View Full Version : TR6 Alternator wire?

02-05-2014, 03:05 PM
I just got done putting the engine back in the 72 TR6. When we starting hooking everything back up I noticed a brown wire without connection. I assume it came out of the block for the alternator but can't swear to it. The wire is constantly hot. The car seems to run fine and all the electrics appear to be working. There doesn't seem to be any place in the electrical block to fit the wire. IE: no spades or missing connectors. The wiring diagram is unhelpful to show what is actually wired in there.

Any ideas?


Joe B

02-05-2014, 05:31 PM
Do you have Dan's Schematic?

Does you A.M. work?

Does it have a stripe on it??


02-05-2014, 05:59 PM
No, still haven't bought it but I should next TRF order.

Yes, everything works.

No, no stripe.

02-05-2014, 06:04 PM
It's free

OK Go to the fuse panel and find out if that wire feeds to there

02-05-2014, 08:18 PM
Ah, I thought you meant Dan Master's book.

I have no clue if that wire feeds there or not. That wire feeds into the main wiring loom that runs into the DS fire wall. There is a brown wire that comes out of the main loom (same spot) that feeds into the fuse box.

If you look at the pictures below you can see only two wires currently connected to the alternator. One brown/yellow and a fat brown/white wire. In the second picture you can see where a brown/yellow wire has been cut off on the smaller connector. BTW, the second larger opening in the block does not have a connector in the block. There is a spade on the alternator however. The only other wires coming out of the harness in that spot are for the water temp sender, the oil pressure and the coil.

Anyone have a picture of their alternator wiring block on a TR6?


02-05-2014, 08:26 PM
What I see in the picture is a small brown wire which appears disconnected at the alternator plug. Is that the one that is hot all the time and you aren't sure where it goes?

That appears to be the later Lucas 3 wire alternator, not the earlier 5 wire type. The small brown/yellow wire is for the indicator lamp and the big brown wire is obviously the output which will be connected to a terminal on the starter solenoid (after passing through the ammeter if your car has one).

The remaining alternator terminal should be for the sense wire. I suspect that there is currently no wire on the remaining terminal in the alternator plug and your small brown wire just needs to connect to that open spot.

02-05-2014, 08:29 PM
You were posting while I was typing. Sorry.

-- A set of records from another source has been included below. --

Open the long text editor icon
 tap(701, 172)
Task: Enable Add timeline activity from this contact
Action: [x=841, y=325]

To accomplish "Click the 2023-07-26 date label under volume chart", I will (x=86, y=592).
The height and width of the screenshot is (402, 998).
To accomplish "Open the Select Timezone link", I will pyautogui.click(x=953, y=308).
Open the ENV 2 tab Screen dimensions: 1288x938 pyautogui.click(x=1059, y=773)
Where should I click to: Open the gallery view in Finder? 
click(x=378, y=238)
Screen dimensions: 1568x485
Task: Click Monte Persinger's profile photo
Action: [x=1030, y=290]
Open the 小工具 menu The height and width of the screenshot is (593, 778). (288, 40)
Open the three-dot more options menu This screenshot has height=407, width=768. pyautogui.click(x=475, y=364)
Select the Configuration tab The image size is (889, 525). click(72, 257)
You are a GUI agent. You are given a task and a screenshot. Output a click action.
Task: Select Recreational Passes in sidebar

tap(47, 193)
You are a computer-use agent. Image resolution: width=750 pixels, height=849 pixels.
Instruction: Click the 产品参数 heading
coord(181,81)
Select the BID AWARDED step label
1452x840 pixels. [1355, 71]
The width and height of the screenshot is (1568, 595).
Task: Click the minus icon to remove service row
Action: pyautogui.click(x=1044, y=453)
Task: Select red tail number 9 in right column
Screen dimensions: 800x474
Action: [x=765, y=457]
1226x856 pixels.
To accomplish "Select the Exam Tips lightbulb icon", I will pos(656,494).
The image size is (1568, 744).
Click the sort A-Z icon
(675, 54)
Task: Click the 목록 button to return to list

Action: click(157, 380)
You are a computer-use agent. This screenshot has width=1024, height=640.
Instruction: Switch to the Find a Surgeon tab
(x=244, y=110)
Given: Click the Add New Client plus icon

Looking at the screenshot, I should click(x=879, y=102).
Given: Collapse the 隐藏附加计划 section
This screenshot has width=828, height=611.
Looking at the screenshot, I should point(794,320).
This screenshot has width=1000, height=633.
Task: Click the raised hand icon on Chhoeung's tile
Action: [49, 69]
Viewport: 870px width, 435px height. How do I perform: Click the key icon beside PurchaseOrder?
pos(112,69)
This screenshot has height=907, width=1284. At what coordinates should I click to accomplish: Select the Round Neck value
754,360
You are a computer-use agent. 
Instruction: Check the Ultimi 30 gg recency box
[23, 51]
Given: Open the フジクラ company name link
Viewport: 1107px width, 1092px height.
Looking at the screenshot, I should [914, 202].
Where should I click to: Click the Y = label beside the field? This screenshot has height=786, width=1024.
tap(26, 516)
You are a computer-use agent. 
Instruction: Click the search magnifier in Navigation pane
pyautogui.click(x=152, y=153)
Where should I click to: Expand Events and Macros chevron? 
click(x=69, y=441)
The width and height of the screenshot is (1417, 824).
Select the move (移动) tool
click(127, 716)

The last set of pictures you posted look to me like a conversion has been carried out to use the 3-wire alternator where the 5-wire was originally used. That cut-off brown/yellow would have gone to the second connector used on 5-wire alternators. Your statement that there is a terminal with nothing connected makes me believe this even more. As I said in the last post, it looks like the small brown wire is for the alternator's sense terminal and would fit that open slot in the connector plug.

02-05-2014, 08:58 PM
Well to be honest I have no clue. I bought the car like this back in 96, so it is possible it was swapped out with a later alternator. The strange thing is there is not a spade stuck on the end of the third alternator terminal. Nor do I see where that little brown wire could have been connected to on the large n/w wire terminal. I also just started unwrapping the harness to see if there were two wires cut and still in the harness. I took it down about an inch but didn't see anything. So, anyone have a picture of a three wire alternator setup?!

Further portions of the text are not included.